**STATED GOAL:** Give the lines again from the line containing "You are a computer-use agent." through the line containing "(x=109, y=53)", replacing "browser refresh" with "the F5 key" and changing nothing else; leave out the pictures.

▬▬▬▬▬▬▬▬▬▬

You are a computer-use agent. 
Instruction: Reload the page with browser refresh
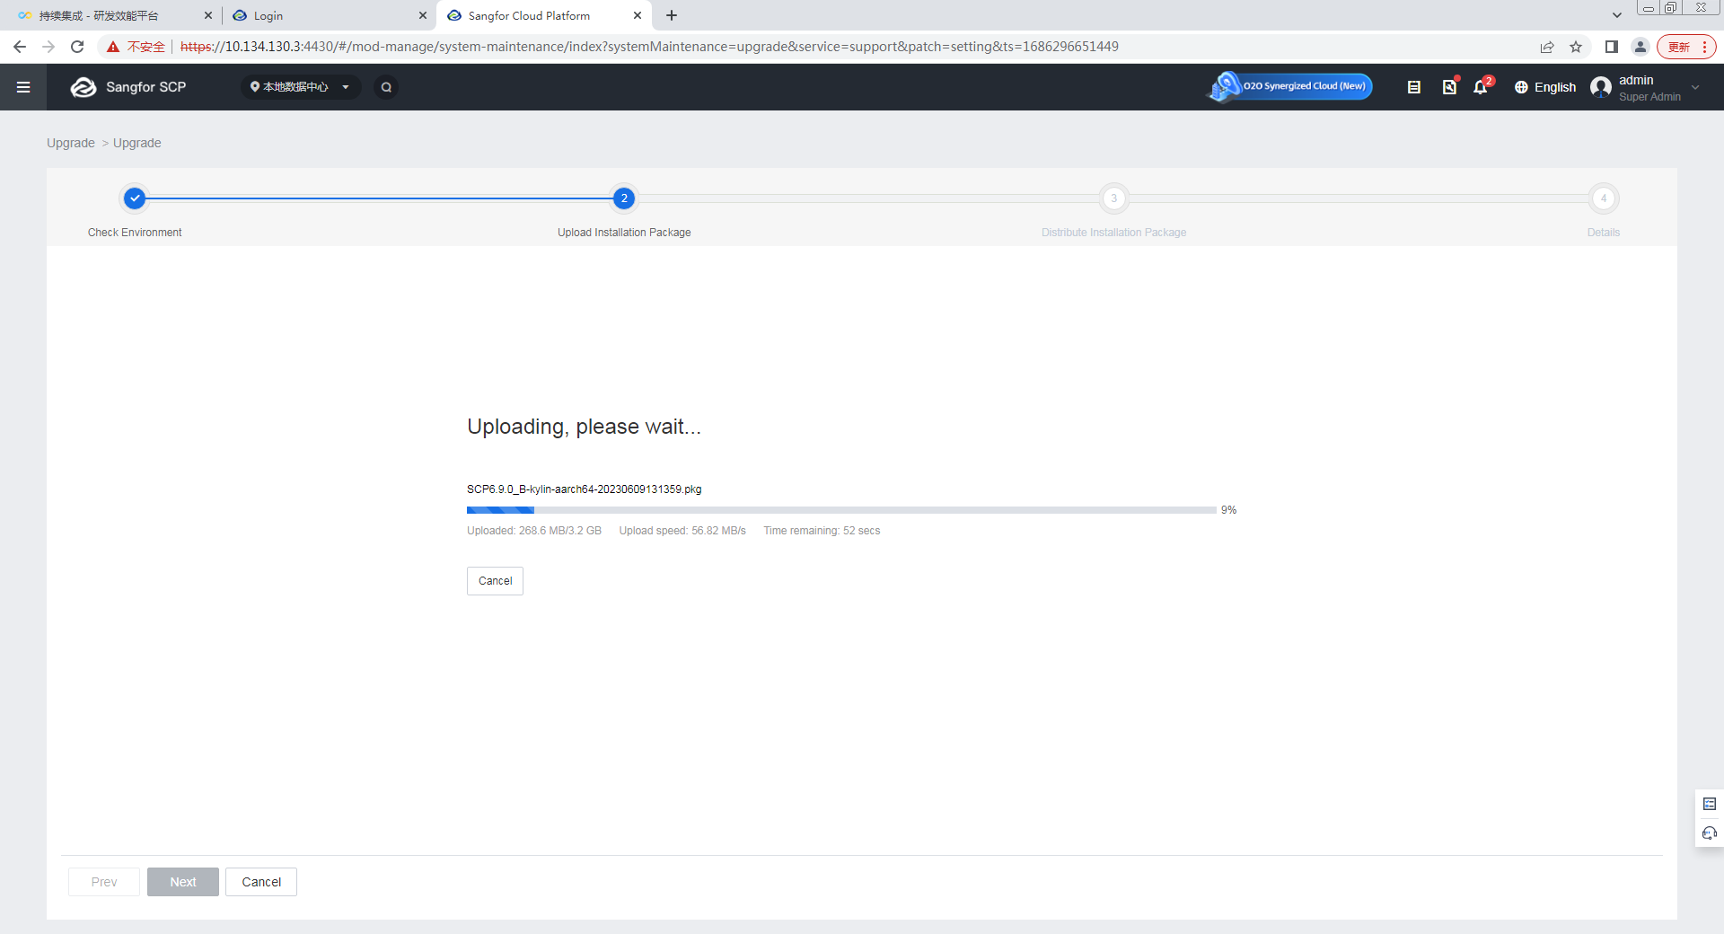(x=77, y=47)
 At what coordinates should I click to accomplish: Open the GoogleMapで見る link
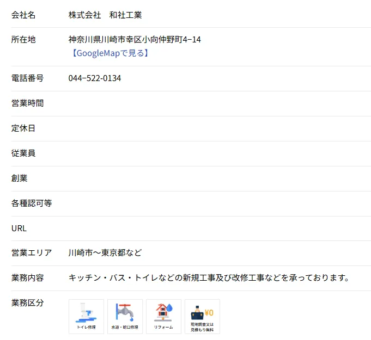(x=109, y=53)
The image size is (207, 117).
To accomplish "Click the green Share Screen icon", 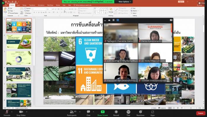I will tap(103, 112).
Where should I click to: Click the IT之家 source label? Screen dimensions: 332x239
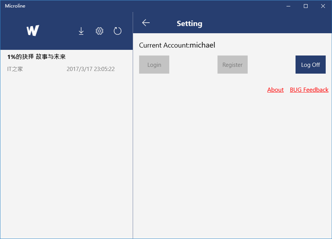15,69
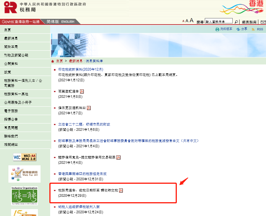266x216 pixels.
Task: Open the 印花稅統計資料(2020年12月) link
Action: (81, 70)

▬▬▬▬▬▬▬▬▬▬

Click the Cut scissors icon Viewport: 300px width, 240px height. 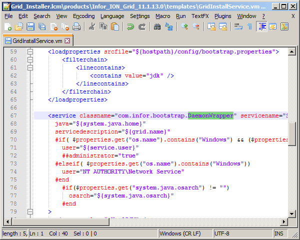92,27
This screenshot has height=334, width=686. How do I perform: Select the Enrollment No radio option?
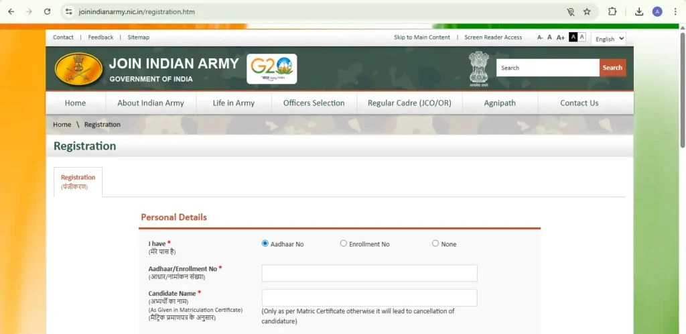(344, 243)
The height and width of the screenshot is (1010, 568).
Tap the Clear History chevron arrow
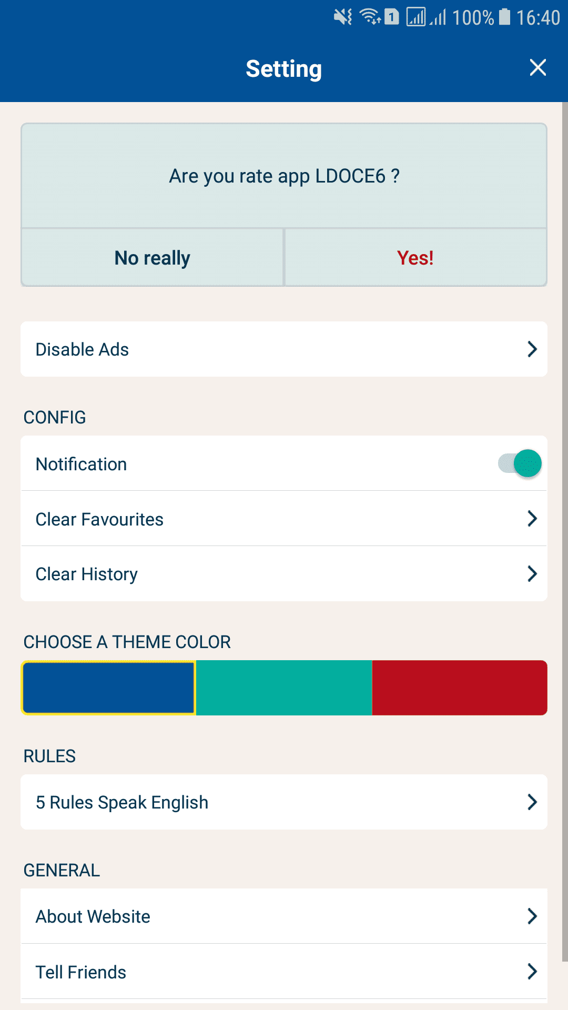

▬▬▬▬▬▬▬▬▬▬

**FULL OUTPUT:**
You are a computer-use agent. 
Instruction: Reload the page with the F5 key
(x=77, y=47)
 At what coordinates should I click to accomplish: Open the GoogleMapで見る link
(x=109, y=53)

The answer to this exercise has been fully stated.